For his DPhil, he decided to focus on the question of how pre-leukaemic mutations that arise in blood stem cells lead to a growth advantage, resulting in clonal expansion over time. In 2014, it was discovered that such mutations are commonly found in healthy older people and predispose to the development of blood cancers, as well as other adverse outcomes including cardiovascular disease and severe infection. Most mutations occur in just two genes, called DNMT3A and TET2, which regulate DNA methylation, an epigenetic mark involved in switching genes on and off. This condition, known as age-related clonal haematopoiesis, may be present for many years before the development of cancer and therefore makes it possible to identify individuals who are at risk and potentially intervene early before the onset of disease.
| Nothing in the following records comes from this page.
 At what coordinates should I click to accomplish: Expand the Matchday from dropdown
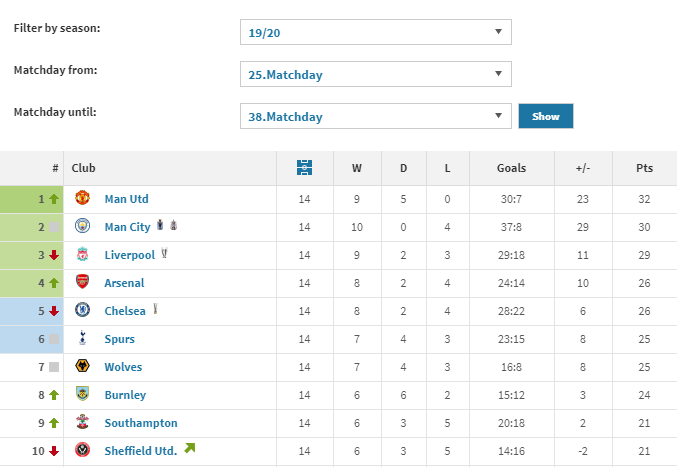(376, 74)
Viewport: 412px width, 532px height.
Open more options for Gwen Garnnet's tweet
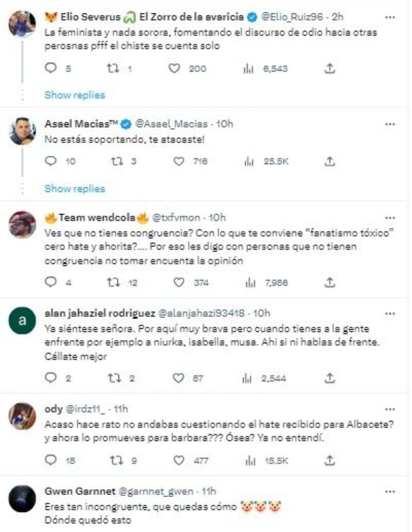[x=390, y=491]
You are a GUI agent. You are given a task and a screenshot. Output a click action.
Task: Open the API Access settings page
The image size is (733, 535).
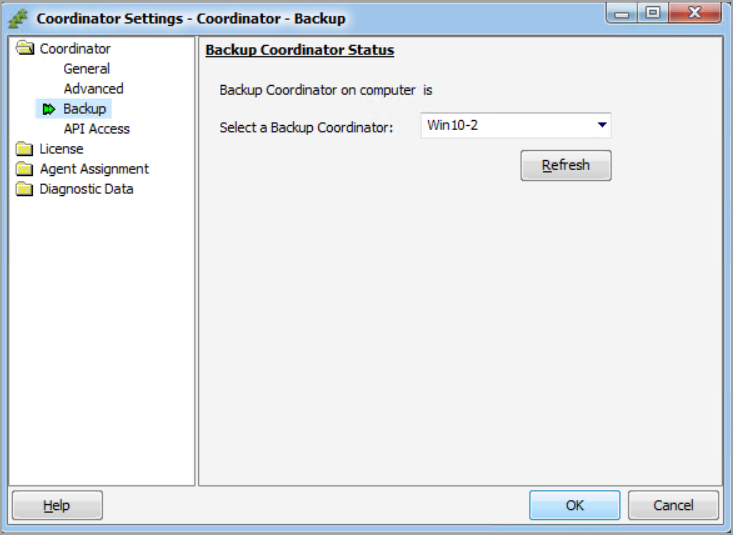tap(96, 129)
Previous work had shown that DNMT3A and TET2 mutations confer a selective advantage but was unclear how they affect the human blood system and why they lead to clonal expansion. To provide a foundation for understanding this, Asger decided to study clonal haematopoiesis in humans. This required bone marrow samples from healthy people, so he established a study, called the MARCH Study, in collaboration with teams at the Nuffield Department of Orthopaedics, Rheumatology and Musculoskeletal Science (NDORMS) and the Nuffield Orthopaedic Centre to collect bone marrow and blood samples from over 200 individuals undergoing hip replacement surgery. This enabled him to identify individuals with clonal haematopoiesis and study the consequences of mutations on blood production.
Using a method for analysing how mutations change gene expression at the single-cell level (TARGET-seq+), Asger and his colleagues were able to show that clones with DNMT3A and TET2 mutations have distinct patterns of clonal expansion. Nonetheless, most clonal expansion occurs at the level of haematopoietic stem cells (HSC). They found that expression of inflammatory and ageing genes was increased in individuals with clonal haematopoiesis compared normal individuals. However, stem cells with the mutation appear to be less affected differently by inflammation than cells without the mutation. This supports a model whereby clones are gradually selected because they are more resistant to the deleterious impact of inflammation and ageing. This work is currently in revision.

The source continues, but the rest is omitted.